基金partially supported by the Capital Special Foundation of Clinical Application Research(Z121107001012015)the Capital Health Development Fund(2011400302,201614035)+1 种基金the Beijing Natural Science Foundation(7131014)CAMS Major Collaborative Innovation Project(2016-I2M-1-011)
文摘Objective Assessment of the comprehensive relationship among apolipoprotein CIII(apoCⅢ) levels, inflammation, and metabolic disorders is rare. Methods A total of 1455 consecutive patients not treated with lipid-lowering drugs and undergoing coronary angiography were enrolled in this cross-sectional study. A mediation analysis was used to detect the underlying role of apoCⅢ in the association of inflammation with metabolic syndrome(MetS).
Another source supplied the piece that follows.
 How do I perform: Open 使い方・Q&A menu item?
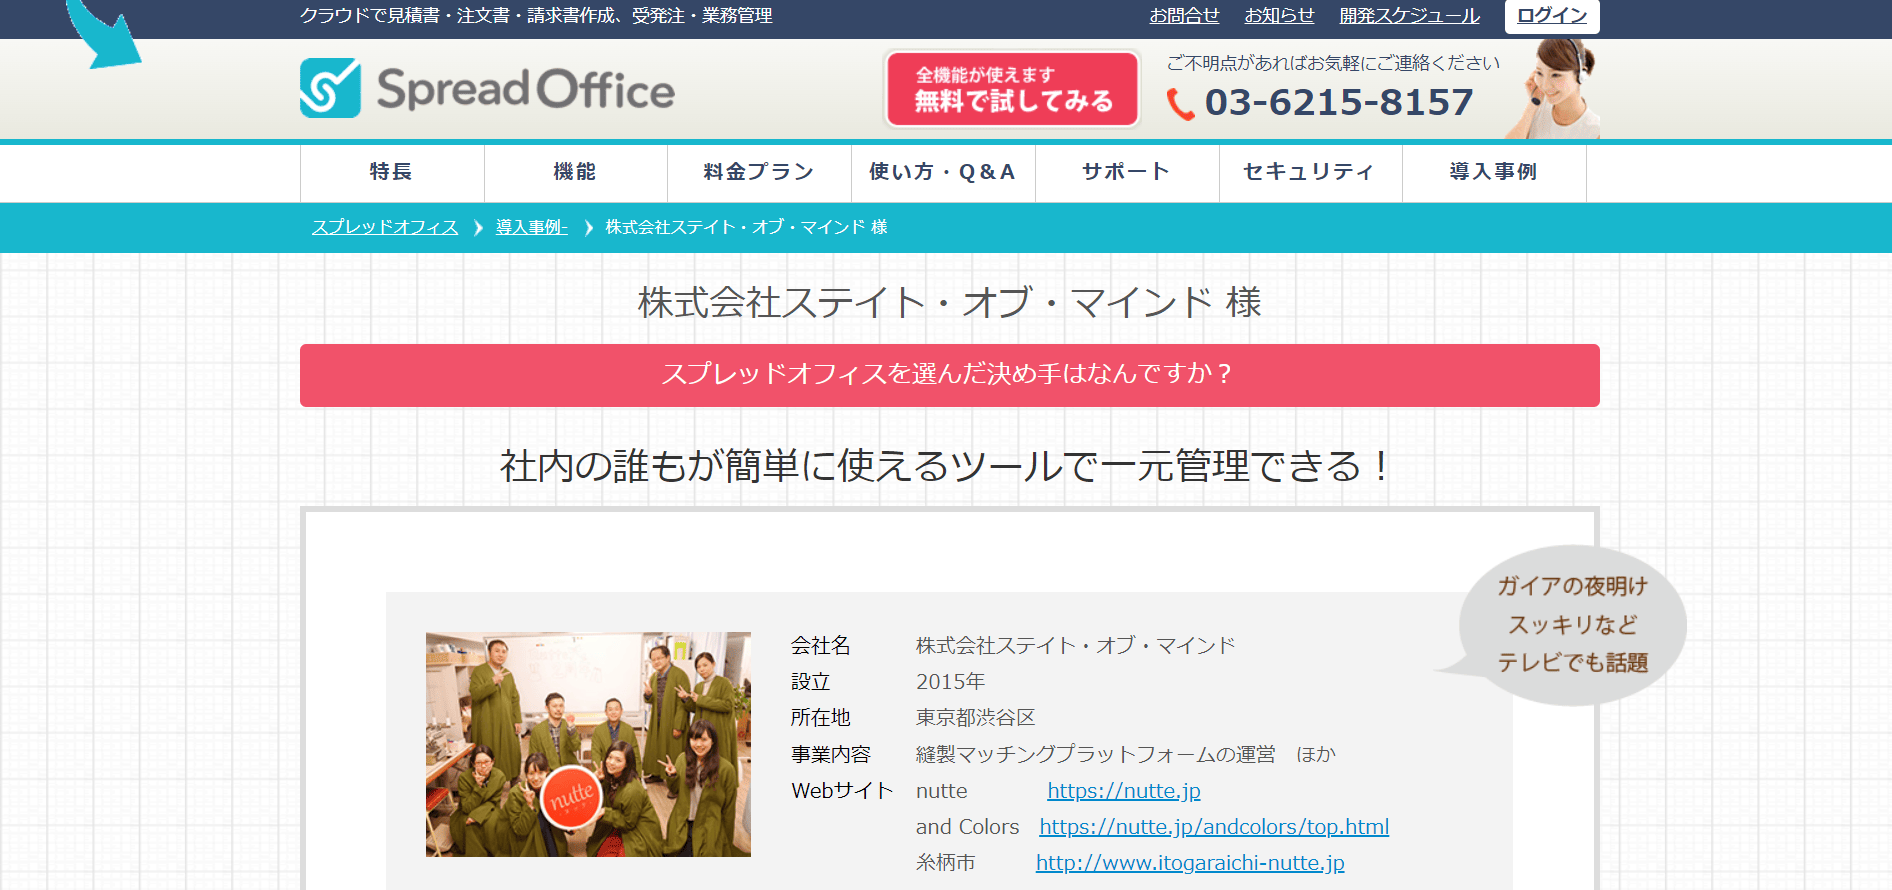943,172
Results Patients with MetS showed higher levels of apoCⅢ [95.1(73.1-131.4) vs. 81.7(58.6-112.4) μg/mL, P 〈 0.001] and inflammatory markers [high sensitivity C-reactive protein, 1.7(0.8-3.4) vs. 1.1(0.5-2.2) mg/L; white blood cell count,(6.48 ± 1.68) vs.(6.11 ± 1.67) × 10~9/L]. The levels of apoCⅢ and inflammatory markers increased with the number of metabolic risk components(all P 〈 0.001). Furthermore, apoCⅢ levels were associated with virtually all individual MetS risk factors and inflammatory markers(all P 〈 0.05). Importantly, the prevalence of MetS in each metabolic disorder rose as apoCⅢ levels increased(all P 〈 0.05). Mediation analysis showed that apoCⅢ partially mediated the effect of inflammation on MetS independently from triglycerides. Conclusion Plasma apoCⅢ levels were significantly associated with the development and severity of MetS, and a role of apoCⅢ in the effect of inflammation on the development of MetS was identified.